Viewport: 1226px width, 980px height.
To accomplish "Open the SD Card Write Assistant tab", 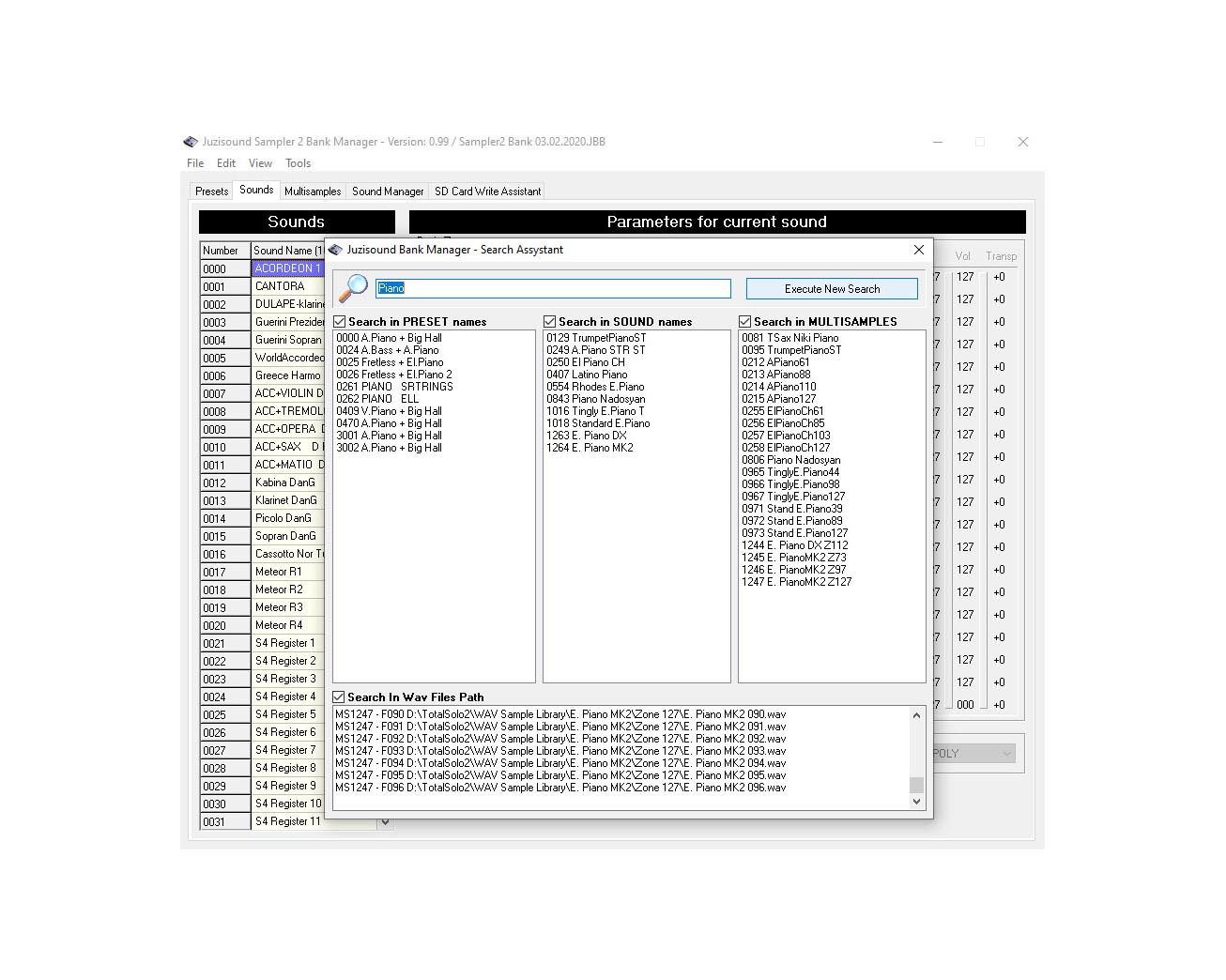I will coord(487,191).
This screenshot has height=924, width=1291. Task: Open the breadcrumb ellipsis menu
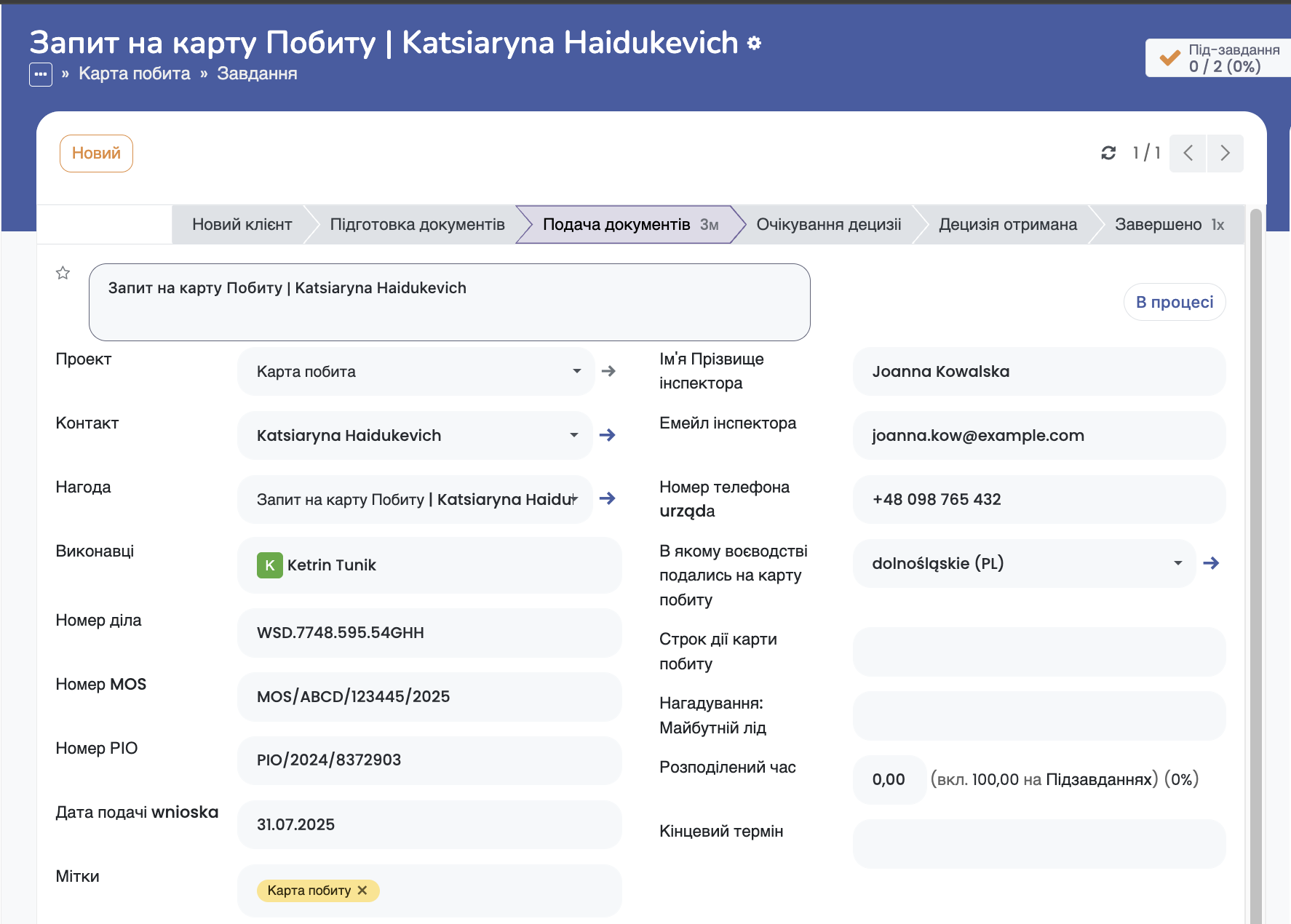point(41,74)
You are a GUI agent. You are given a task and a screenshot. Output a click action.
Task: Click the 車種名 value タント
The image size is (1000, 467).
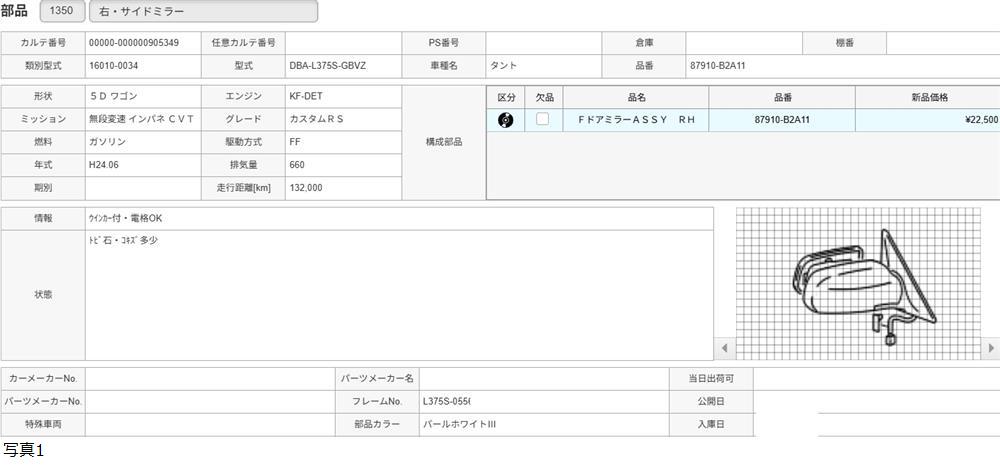(x=543, y=66)
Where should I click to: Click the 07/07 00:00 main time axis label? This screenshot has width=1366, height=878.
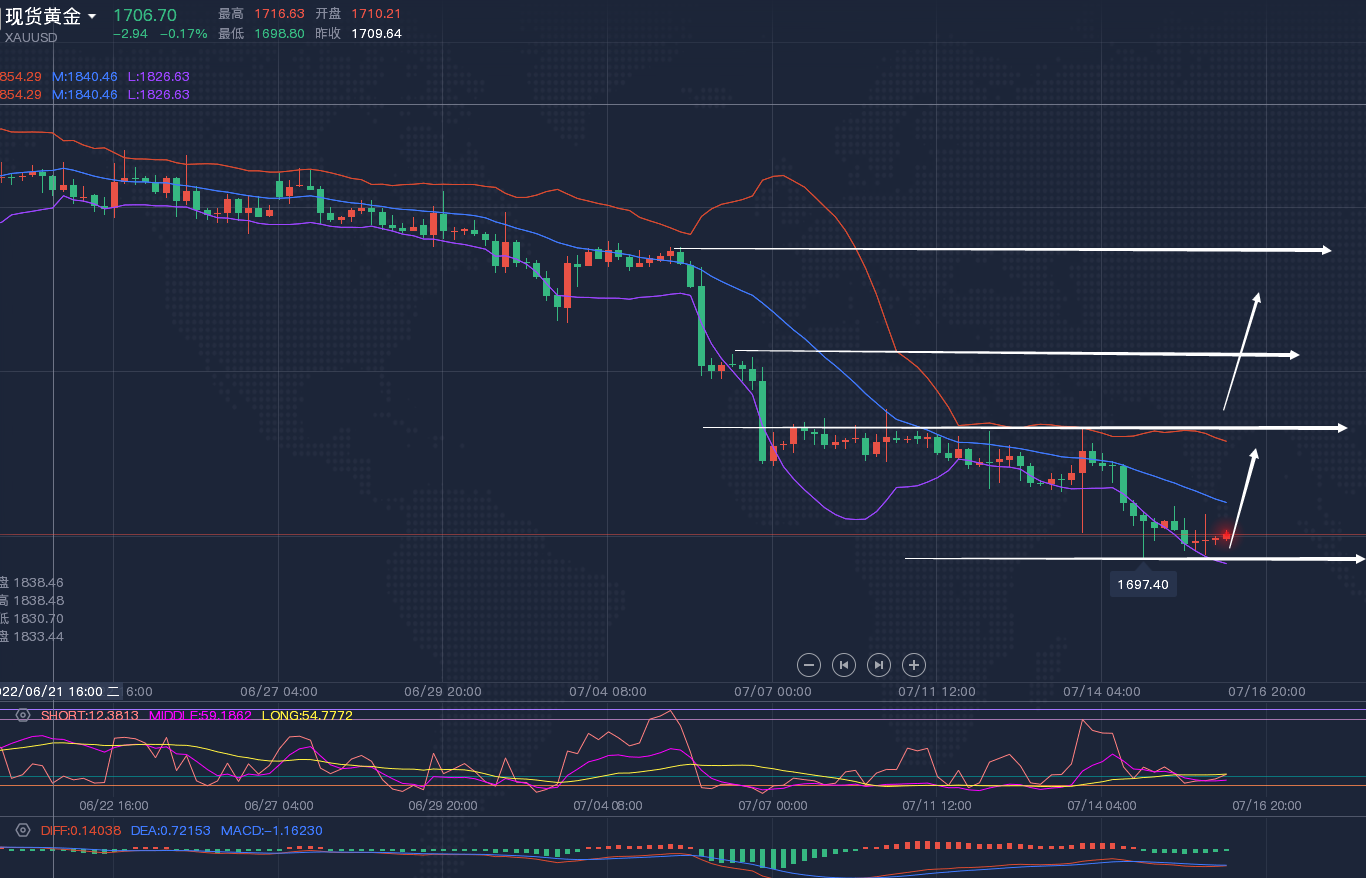[772, 691]
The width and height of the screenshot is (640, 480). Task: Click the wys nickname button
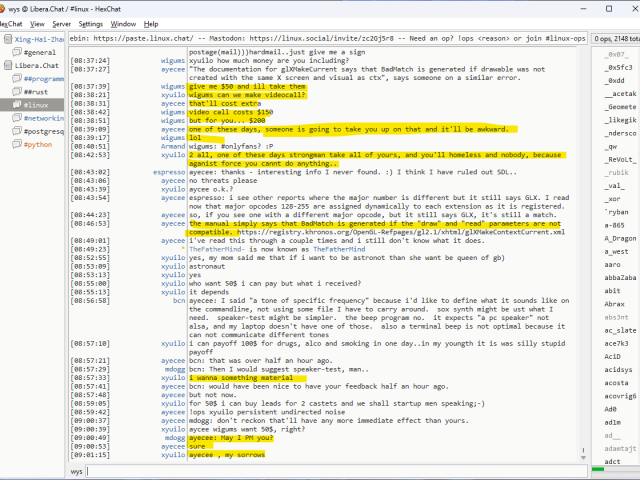point(77,471)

━━━

What to work on: The expected output is every line from the line where "You are a GUI" appears to the final line of the material, unchanged and with no pictures.

Solution:
You are a GUI agent. You are given a task and a screenshot. Output a click action.
Task: Click the 車種名 value タント
The image size is (1000, 467).
(x=543, y=66)
Where should I click to: Click the 07/07 00:00 main time axis label? This screenshot has width=1366, height=878.
[772, 691]
The width and height of the screenshot is (640, 480). Task: Click the wys nickname button
point(77,471)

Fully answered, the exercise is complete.